-------- Provided information --------

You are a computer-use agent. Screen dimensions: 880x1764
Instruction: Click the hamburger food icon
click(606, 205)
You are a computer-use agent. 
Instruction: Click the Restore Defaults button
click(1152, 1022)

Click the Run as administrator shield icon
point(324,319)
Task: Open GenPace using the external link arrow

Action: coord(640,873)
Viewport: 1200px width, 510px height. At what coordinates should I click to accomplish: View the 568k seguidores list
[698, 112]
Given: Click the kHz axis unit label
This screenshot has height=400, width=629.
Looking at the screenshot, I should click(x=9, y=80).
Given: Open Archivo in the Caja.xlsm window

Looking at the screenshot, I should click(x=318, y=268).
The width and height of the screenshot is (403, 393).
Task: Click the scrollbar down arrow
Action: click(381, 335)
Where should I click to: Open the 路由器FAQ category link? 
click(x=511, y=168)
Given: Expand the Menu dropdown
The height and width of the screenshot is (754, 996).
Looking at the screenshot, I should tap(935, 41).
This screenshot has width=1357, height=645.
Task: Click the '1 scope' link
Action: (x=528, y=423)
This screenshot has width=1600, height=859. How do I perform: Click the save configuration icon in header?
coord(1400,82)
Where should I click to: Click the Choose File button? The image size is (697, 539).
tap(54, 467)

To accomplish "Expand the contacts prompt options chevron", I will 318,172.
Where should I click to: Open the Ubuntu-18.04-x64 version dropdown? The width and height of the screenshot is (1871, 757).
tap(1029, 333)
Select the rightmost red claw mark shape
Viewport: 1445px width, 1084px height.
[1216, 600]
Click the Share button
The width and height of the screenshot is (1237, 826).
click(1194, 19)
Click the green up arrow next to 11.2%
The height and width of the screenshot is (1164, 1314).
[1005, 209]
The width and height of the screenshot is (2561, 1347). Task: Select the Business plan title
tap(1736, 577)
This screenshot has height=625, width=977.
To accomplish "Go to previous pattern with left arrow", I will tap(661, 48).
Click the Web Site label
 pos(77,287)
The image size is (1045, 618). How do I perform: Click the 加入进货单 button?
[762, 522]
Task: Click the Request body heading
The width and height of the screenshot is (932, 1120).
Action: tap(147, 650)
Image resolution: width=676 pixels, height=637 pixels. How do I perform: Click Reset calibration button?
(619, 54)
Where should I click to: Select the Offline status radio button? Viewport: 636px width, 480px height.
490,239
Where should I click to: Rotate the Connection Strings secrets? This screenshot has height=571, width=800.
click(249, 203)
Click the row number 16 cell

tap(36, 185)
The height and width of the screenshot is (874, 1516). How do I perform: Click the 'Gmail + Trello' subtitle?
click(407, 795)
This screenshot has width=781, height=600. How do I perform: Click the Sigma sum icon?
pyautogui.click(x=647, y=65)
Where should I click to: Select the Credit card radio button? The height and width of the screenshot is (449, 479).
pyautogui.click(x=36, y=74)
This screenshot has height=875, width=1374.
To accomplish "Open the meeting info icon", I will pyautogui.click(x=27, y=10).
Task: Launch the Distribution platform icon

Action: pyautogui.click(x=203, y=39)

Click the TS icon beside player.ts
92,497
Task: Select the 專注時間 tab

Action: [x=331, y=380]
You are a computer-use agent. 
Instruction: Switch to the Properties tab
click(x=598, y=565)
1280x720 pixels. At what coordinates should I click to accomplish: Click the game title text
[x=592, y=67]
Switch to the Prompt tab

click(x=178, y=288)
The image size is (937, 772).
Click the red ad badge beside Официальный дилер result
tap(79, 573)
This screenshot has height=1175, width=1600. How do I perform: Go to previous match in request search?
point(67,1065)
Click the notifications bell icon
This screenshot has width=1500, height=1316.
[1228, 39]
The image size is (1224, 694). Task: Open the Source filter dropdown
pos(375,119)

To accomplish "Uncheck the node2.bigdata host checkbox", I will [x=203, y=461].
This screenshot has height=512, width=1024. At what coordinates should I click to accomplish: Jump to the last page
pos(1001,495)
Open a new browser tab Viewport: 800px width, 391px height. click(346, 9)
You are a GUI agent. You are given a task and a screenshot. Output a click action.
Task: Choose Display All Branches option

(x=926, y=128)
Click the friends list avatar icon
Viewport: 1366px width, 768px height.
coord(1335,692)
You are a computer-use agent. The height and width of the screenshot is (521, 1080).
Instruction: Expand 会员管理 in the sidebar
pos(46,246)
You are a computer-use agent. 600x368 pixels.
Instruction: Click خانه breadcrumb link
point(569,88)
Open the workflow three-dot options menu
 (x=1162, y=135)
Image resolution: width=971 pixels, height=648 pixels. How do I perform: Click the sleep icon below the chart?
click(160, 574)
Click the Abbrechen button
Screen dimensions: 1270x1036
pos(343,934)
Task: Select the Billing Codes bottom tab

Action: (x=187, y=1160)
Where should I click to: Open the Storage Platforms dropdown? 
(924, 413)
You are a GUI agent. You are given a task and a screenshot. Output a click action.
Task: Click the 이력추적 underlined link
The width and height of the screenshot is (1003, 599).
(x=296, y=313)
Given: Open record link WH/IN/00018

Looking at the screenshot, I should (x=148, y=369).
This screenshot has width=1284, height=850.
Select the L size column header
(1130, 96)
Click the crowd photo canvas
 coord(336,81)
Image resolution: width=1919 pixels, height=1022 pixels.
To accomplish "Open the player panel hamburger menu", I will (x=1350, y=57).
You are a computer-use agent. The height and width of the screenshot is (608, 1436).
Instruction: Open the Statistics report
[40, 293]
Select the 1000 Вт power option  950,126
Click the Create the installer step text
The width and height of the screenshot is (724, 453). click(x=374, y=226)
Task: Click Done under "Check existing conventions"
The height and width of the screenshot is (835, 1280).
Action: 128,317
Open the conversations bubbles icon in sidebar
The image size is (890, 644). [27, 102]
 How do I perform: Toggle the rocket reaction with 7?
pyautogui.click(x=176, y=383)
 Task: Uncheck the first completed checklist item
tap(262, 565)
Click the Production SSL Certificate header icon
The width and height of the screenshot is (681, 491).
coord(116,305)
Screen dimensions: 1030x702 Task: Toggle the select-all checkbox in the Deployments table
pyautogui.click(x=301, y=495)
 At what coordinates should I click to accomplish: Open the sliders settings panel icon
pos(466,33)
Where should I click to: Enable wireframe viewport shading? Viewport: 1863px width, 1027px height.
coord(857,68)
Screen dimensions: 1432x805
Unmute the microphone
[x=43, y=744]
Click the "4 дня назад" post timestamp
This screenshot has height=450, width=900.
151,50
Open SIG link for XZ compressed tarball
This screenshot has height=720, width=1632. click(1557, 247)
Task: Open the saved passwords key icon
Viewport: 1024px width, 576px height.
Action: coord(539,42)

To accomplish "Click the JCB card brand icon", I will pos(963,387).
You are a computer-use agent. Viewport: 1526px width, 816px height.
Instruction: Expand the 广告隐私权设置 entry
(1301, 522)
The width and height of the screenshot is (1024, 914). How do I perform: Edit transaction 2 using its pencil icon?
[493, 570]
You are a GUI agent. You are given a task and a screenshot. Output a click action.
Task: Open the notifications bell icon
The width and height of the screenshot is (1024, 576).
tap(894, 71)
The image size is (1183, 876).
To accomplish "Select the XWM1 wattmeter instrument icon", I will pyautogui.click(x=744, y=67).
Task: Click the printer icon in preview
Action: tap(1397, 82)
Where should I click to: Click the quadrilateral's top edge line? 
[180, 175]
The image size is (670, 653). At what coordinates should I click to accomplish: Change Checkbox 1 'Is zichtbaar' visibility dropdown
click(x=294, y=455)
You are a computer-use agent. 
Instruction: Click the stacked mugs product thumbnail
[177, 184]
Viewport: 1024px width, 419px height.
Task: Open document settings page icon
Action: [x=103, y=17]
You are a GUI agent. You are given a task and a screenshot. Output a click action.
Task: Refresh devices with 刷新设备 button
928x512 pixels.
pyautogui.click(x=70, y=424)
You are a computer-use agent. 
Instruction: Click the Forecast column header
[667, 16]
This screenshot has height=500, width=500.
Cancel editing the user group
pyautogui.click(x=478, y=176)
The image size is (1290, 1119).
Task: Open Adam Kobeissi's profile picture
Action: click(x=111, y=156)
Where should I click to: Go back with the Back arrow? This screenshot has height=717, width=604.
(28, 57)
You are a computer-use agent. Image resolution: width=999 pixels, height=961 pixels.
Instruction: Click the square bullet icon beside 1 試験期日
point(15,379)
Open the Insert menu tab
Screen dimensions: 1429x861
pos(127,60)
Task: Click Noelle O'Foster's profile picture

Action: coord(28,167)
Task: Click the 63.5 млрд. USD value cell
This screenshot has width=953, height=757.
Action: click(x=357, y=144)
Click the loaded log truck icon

--------

§ Brief:
Return the lines above precisely as they appear, beginning at the first line and ending at the line with "Given: Expand the Menu dropdown", and nothing after it.

§ The completed task:
You are a computer-use agent. Screen dimensions: 880x1764
Instruction: Click the hamburger food icon
click(606, 205)
You are a computer-use agent. 
Instruction: Click the Restore Defaults button
click(1152, 1022)

Click the Run as administrator shield icon
point(324,319)
Task: Open GenPace using the external link arrow

Action: coord(640,873)
Viewport: 1200px width, 510px height. At what coordinates should I click to accomplish: View the 568k seguidores list
[698, 112]
Given: Click the kHz axis unit label
This screenshot has height=400, width=629.
Looking at the screenshot, I should click(x=9, y=80).
Given: Open Archivo in the Caja.xlsm window

Looking at the screenshot, I should click(x=318, y=268).
The width and height of the screenshot is (403, 393).
Task: Click the scrollbar down arrow
Action: click(381, 335)
Where should I click to: Open the 路由器FAQ category link? 
click(x=511, y=168)
Given: Expand the Menu dropdown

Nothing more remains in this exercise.